PROVIDED PASSAGE:
"""
The Old White Swan Public House is a Grade II listed building in the York local planning authority area, England. First listed on 19 August 1971. Public house. 10 related planning applications.
The Old White Swan Public House
- WRENN ID
- hidden-jade-winter
- Grade
- II
- Local Planning Authority
- York
- Country
- England
- Date first listed
- 19 August 1971
- Type
- Public house
- Source
- Historic England listing
Description
The Old White Swan Public House, located on Goodramgate in York, is an early 17th-century building with significant extensions and alterations from the mid-to-late 18th century, and further changes in the 20th century. The original core is timber-framed and rendered, with a tiled roof and brick stack. A mid-18th-century extension utilizes red-brown brick in Flemish bond facing Goodramgate, stretcher bond in the courtyard, and buff-orange brick for the ground floor. A late-18th-century extension is rendered. The various ranges enclose three sides of a courtyard.
The Goodramgate facade of No.76 is a three-story, five-window front featuring a glazed shopfront, an upper door with strap hinges, and 12-pane sash windows on the first floor. The second floor has unequal nine-pane sashes. No.78 has a two-story, one-window front with a single-story extension to its left, with 20th-century 12-pane sash windows. No.80 displays a three-story, two-window gable to the street, with 12-pane sash windows on the ground and first floors, blocked openings on the second floor, and a small four-pane casement in the attic. Raised bands are visible on the courtyard front.
"""
(Screen element location records)
"""
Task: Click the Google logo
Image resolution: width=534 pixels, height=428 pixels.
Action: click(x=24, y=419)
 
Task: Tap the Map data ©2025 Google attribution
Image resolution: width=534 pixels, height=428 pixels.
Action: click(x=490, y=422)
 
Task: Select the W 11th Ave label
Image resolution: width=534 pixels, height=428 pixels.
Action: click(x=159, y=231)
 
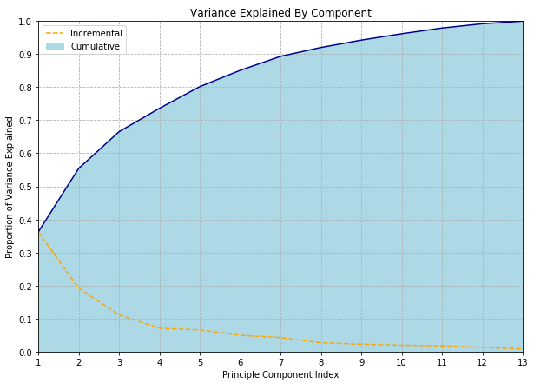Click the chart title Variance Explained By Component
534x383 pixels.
pos(280,13)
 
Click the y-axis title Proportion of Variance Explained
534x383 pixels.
pos(10,187)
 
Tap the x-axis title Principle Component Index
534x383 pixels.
pos(280,374)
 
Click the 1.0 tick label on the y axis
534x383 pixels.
pos(26,22)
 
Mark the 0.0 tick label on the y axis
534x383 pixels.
pos(26,353)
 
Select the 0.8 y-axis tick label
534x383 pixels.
pos(26,88)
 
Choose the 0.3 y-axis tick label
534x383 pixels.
pos(26,253)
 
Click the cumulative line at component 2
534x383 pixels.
pos(79,168)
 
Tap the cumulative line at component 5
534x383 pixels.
pos(200,87)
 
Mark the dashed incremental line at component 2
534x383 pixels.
pos(79,288)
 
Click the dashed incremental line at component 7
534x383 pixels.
pos(280,338)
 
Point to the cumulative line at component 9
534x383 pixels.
pos(361,40)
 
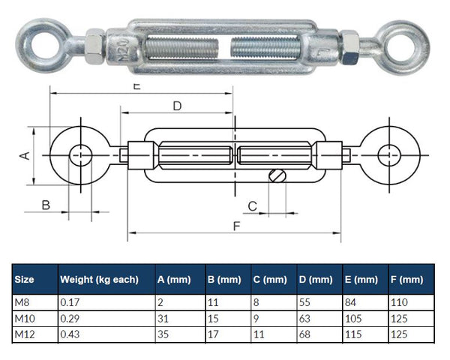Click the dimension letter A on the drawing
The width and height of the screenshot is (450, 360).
[23, 155]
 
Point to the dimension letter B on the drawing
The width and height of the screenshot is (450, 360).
[45, 205]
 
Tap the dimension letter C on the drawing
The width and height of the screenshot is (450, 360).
[252, 206]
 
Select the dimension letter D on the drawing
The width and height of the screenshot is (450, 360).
[176, 106]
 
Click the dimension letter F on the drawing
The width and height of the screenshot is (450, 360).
[237, 225]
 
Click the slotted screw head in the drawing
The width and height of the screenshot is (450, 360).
[277, 176]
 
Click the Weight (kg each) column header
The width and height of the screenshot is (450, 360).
[100, 280]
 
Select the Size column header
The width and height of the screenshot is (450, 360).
[25, 280]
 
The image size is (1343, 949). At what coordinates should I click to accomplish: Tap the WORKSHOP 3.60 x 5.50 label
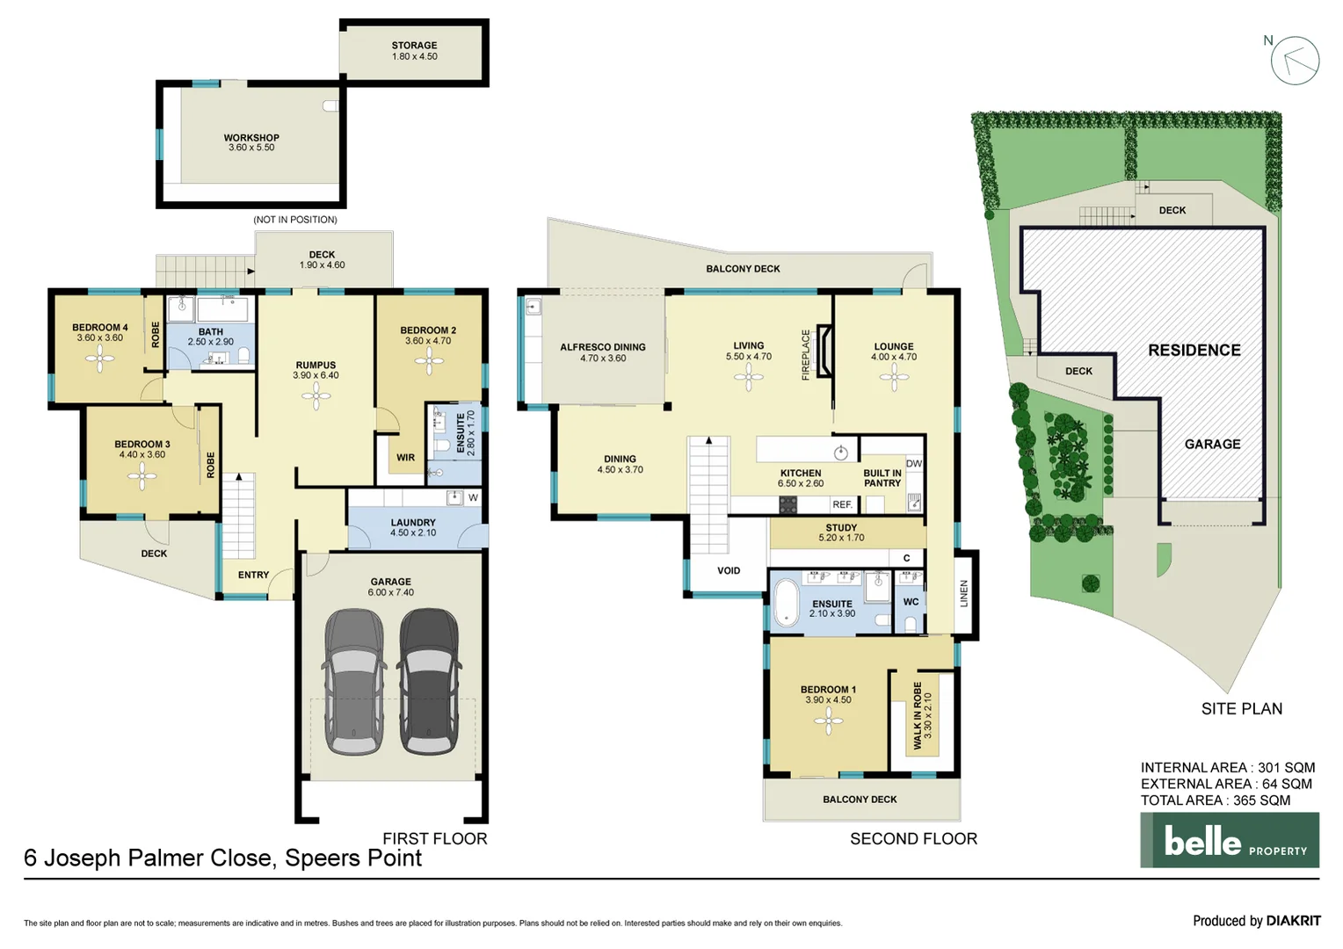click(251, 142)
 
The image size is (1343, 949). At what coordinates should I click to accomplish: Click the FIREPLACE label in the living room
click(806, 354)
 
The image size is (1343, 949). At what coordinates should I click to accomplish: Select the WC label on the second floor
click(911, 602)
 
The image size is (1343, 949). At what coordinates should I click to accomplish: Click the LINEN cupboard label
click(964, 593)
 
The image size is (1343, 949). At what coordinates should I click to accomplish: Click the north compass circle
click(1295, 61)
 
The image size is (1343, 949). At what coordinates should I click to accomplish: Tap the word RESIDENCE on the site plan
click(1194, 350)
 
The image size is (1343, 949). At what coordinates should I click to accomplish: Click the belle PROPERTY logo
click(1229, 840)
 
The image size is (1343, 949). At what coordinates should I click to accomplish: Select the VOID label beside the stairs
click(729, 570)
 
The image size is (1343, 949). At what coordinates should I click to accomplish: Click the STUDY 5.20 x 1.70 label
click(841, 532)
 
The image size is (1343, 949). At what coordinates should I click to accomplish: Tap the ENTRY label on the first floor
click(253, 575)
"""
Reproduce the listing text about the Old White Swan Public House word for word.

The Old White Swan Public House is a Grade II listed building in the York local planning authority area, England. First listed on 19 August 1971. Public house. 10 related planning applications.
The Old White Swan Public House
- WRENN ID
- hidden-jade-winter
- Grade
- II
- Local Planning Authority
- York
- Country
- England
- Date first listed
- 19 August 1971
- Type
- Public house
- Source
- Historic England listing
Description
The Old White Swan Public House, located on Goodramgate in York, is an early 17th-century building with significant extensions and alterations from the mid-to-late 18th century, and further changes in the 20th century. The original core is timber-framed and rendered, with a tiled roof and brick stack. A mid-18th-century extension utilizes red-brown brick in Flemish bond facing Goodramgate, stretcher bond in the courtyard, and buff-orange brick for the ground floor. A late-18th-century extension is rendered. The various ranges enclose three sides of a courtyard.
The Goodramgate facade of No.76 is a three-story, five-window front featuring a glazed shopfront, an upper door with strap hinges, and 12-pane sash windows on the first floor. The second floor has unequal nine-pane sashes. No.78 has a two-story, one-window front with a single-story extension to its left, with 20th-century 12-pane sash windows. No.80 displays a three-story, two-window gable to the street, with 12-pane sash windows on the ground and first floors, blocked openings on the second floor, and a small four-pane casement in the attic. Raised bands are visible on the courtyard front.